And you determined this how, exactly? :shrug:
 

Mariner

Subscriber
Last Subscription Date
06/12/2019
Thanks for the info. I feel better about putting a heavy load on it with the HCH/Gasoline combo.
 

Motorhead

Subscriber
Age
67
Last Subscription Date
07/09/2019
And what exactly was the difference?
I put a high compression head on my 2.5lk and it produced more amperage and stayed at 60hz than it did with the 5.5 to 1 head. and YES.... I tested the difference by a load test also. I'm sure you will have something else to say about this. :rolleyes:
I have a set on my 5.0CCK that runs vapor or gasoline. I added timing to the engine. When I run gasoline, I usually run mid grade. With 87 regular the set would knock once in a while with a HOT shut down.
 

lokay5

Registered
Last Subscription Date
01/11/2015
If this works so well, it begs the question: Why didn't Onan make 'em that way?:shrug:
 

turtmaster

Subscriber
Last Subscription Date
07/01/2020
The really weird thing is, my 2.5LK with I believe a cracked ring, because of the huge white clouds of smoke upon startup, but none when running,
And approximately if I remember correctly ~90-95 psi compression, can still handle a 500 watt overload, in other words, a load test of 3000w, I still have voltage and frequency within acceptable limits, both with and without load. :shrug:
Btw it also has over a thousand hours on it, now does any of the above info add up? I think not!, How though, I have no clue.
 

Mariner

Subscriber
Last Subscription Date
06/12/2019
Motorhead, did you have to adjust the timing on your LK when you added the high compression head?
 

Motorhead

Subscriber
Age
67
Last Subscription Date
07/09/2019
Motorhead, did you have to adjust the timing on your LK when you added the high compression head?
You don't have to adjust if you are not gong to be running slower burning vapor fuels. I run mid grade in my onans so I can tolerate timing advance. the high compression head will help in economy and adding advance can help too.
On my 5.0CCK that car run either, in my case, gasoline or natural gas, I set the timing up to 22*.
 

Sooty Jim

Registered
If this works so well, it begs the question: Why didn't Onan make 'em that way?:shrug:
A higher compression ratio produces more power but the reason why high compression engines are not often used on continuous or heavy duty-rated gasoline engines is that the higher ratio produces higher combustion temperatures. That's harder on the piston crowns and valves, and it increases general engine temps, including oil temperature. All of that tends to decrease engine life and lessen reliability. Remember these engines are designed to run our after hour, day after day.
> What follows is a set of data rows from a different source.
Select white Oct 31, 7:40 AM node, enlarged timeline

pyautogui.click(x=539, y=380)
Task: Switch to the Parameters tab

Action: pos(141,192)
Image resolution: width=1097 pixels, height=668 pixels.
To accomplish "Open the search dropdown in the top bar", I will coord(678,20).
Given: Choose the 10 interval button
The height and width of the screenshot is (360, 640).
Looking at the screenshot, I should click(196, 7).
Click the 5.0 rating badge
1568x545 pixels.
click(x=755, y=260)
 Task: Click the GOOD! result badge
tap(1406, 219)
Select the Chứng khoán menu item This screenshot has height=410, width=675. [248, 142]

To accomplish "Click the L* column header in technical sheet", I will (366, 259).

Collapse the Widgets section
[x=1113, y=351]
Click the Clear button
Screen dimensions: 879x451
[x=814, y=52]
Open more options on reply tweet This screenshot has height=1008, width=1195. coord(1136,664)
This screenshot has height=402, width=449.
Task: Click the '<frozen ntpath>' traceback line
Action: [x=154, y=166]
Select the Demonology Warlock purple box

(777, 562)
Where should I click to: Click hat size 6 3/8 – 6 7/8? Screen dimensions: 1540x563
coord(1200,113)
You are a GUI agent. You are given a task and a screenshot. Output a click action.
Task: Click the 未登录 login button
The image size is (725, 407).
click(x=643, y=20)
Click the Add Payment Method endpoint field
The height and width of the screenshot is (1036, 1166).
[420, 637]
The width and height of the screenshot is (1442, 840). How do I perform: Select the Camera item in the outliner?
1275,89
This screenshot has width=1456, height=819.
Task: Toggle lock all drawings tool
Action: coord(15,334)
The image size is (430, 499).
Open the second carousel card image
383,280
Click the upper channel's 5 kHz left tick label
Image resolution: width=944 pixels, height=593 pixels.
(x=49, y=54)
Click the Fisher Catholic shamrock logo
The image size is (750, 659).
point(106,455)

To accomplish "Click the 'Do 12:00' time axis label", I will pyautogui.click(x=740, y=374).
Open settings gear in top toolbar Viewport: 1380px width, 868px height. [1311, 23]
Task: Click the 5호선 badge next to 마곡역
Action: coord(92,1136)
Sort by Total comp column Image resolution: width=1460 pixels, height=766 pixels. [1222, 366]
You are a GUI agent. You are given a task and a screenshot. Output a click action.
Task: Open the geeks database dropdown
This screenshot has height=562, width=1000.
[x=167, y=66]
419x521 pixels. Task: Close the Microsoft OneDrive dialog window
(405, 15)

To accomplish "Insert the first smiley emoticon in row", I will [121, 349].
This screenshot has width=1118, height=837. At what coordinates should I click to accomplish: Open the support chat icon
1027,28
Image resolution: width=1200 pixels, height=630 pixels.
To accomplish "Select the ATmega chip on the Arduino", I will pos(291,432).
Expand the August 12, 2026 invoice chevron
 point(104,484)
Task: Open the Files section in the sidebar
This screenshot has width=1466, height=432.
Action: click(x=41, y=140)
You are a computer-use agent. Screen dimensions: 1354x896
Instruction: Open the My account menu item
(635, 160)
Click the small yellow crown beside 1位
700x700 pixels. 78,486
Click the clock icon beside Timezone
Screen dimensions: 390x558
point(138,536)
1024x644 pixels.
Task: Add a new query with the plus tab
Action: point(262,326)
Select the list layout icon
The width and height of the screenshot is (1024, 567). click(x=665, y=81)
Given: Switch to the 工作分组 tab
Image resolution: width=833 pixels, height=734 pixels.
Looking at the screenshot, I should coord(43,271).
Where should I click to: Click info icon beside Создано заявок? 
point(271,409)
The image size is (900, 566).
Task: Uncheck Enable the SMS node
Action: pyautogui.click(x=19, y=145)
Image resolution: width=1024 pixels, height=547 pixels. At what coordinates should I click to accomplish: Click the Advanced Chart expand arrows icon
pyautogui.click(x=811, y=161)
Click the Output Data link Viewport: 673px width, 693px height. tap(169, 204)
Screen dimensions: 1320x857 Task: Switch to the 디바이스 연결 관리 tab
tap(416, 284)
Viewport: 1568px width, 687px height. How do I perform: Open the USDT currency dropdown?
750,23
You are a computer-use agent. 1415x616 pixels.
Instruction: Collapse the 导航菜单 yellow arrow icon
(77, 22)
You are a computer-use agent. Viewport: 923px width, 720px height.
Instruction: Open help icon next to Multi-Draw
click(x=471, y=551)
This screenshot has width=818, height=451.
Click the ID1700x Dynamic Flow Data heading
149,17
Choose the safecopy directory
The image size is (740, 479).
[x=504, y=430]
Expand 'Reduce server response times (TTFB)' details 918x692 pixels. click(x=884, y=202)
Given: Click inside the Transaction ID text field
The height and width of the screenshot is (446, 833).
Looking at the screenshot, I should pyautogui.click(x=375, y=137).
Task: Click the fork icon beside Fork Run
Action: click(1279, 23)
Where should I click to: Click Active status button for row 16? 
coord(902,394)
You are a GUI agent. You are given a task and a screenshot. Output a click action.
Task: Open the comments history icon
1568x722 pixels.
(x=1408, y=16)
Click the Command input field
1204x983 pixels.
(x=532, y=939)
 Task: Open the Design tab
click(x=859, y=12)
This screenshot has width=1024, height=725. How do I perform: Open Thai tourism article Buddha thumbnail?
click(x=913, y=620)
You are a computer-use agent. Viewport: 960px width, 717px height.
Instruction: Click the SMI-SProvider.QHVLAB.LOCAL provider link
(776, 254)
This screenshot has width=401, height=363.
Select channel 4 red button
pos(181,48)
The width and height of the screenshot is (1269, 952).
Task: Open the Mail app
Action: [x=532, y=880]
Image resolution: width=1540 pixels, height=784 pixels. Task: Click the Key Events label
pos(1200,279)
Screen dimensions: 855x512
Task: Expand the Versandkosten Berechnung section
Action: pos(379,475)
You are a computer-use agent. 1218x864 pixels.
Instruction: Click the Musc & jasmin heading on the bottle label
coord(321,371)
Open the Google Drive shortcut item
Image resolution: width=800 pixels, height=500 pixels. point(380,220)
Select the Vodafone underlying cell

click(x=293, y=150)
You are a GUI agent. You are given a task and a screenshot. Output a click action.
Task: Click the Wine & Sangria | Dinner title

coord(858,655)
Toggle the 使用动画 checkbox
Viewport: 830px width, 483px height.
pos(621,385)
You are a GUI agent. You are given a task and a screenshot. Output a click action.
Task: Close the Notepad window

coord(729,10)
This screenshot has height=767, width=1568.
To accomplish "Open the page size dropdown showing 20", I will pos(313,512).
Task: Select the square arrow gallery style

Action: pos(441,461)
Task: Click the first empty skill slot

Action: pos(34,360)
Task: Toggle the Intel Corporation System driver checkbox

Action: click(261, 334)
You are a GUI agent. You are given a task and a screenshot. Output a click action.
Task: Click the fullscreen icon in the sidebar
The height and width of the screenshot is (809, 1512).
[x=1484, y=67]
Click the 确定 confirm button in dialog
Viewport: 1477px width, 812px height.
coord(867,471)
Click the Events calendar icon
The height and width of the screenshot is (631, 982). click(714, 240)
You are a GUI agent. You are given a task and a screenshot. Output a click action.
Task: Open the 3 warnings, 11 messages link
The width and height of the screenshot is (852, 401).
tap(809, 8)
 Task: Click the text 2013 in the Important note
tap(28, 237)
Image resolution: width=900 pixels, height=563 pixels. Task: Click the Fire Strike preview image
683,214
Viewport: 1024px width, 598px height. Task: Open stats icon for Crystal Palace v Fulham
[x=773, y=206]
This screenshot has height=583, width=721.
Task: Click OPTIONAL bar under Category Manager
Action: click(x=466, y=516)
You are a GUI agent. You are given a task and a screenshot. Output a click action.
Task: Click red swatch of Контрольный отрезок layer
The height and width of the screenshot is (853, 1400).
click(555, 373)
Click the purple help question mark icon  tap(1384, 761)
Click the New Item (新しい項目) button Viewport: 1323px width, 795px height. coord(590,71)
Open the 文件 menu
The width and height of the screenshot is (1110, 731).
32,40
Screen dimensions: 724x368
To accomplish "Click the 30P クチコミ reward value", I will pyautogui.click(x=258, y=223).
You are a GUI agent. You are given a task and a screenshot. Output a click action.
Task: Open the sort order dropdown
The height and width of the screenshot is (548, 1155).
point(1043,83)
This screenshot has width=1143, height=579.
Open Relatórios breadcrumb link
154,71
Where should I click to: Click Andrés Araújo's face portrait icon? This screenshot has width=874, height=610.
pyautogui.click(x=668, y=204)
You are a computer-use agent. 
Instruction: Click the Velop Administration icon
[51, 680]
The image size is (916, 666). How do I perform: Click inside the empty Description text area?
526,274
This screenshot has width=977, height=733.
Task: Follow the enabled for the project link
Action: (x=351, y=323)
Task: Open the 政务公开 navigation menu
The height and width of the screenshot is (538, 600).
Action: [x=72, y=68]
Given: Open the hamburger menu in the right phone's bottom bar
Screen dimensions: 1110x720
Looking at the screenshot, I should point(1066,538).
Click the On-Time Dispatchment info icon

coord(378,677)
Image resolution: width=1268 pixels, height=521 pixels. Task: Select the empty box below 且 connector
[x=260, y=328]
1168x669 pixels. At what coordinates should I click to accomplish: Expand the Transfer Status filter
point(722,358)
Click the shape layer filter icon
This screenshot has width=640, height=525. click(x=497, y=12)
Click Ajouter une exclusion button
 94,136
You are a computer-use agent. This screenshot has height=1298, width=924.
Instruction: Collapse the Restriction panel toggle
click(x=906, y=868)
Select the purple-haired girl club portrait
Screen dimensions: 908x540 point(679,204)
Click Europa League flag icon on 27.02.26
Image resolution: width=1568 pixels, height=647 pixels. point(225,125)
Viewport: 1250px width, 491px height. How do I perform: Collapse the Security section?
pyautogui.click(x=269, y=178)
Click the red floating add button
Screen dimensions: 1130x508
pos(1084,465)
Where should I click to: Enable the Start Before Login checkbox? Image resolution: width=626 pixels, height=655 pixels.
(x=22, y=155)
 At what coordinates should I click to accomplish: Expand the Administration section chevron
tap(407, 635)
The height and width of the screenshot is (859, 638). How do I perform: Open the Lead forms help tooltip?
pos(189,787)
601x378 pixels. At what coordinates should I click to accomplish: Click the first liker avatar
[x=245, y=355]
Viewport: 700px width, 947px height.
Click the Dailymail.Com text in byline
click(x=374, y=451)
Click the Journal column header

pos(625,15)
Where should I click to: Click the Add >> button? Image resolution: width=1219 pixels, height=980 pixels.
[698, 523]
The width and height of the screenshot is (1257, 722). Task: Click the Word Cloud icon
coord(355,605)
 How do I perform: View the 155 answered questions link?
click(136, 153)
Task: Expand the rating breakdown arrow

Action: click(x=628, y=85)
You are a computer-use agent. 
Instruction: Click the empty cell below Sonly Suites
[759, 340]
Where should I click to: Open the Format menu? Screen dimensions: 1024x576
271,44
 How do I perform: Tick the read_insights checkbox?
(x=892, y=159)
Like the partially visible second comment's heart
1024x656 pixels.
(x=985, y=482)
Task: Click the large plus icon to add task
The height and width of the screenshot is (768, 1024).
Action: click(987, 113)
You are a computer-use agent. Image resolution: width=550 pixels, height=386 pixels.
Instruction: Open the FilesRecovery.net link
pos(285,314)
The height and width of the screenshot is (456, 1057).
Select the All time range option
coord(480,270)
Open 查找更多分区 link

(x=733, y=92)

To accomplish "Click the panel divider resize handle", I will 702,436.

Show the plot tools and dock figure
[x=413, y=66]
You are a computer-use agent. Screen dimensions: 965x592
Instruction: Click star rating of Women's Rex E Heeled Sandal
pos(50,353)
Remember when big trucks still have HD gas engines? Same deal, they were low compression so they could operate safely for long periods at a high load factor.

As was stated, higher octane fuel is needed and the timing must be remapped (generally by decreasing advance or base timing).

You can compensate to some degree by adding cooling capacity to an engine updated with a higher ratio but with air cooled engines, cooling efficiency is often dictates by ambient air temperature, making the cooling system more efficient on cool days than on hot ones. I learned this the hard way by putting 9.0:1 pistons in an engine built for a VW bus. Thing was a real goer (relative to stock ( : < ) but when I started doing a lot of running the hills at highway speeds in hot weather, it only took a summer to pretty much smoke the upper end.

If the generator was running at it's original rated load, there is probably enough of a safety factor in the design to carry the engine thru a more or less normal life. That's usually true with all machines. In the case of these engines, that would not be true if it was run in hot weather or if the load was increased to match the extra power. For occasional use or as a collector piece, no problemo.

The HC heads were designed for high altitude operation to gain back some of the power lost to lower atmospheric pressure.

The original designer selected the compression ratio as a compromise between output, common fuels and reliability with a 100 percent load factor, or some other similar parameter.
 

Vanman

Subscriber
Last Subscription Date
06/10/2020
The heat rejected by a generator set engine at rated load will be less with a higher compression ratio. Same power out, less fuel (heat) in equals less heat out.

The higher compression ratio will increase the maximum hp capability of the engine, but the stress on the engine remains the same because the (generator) load remains the same.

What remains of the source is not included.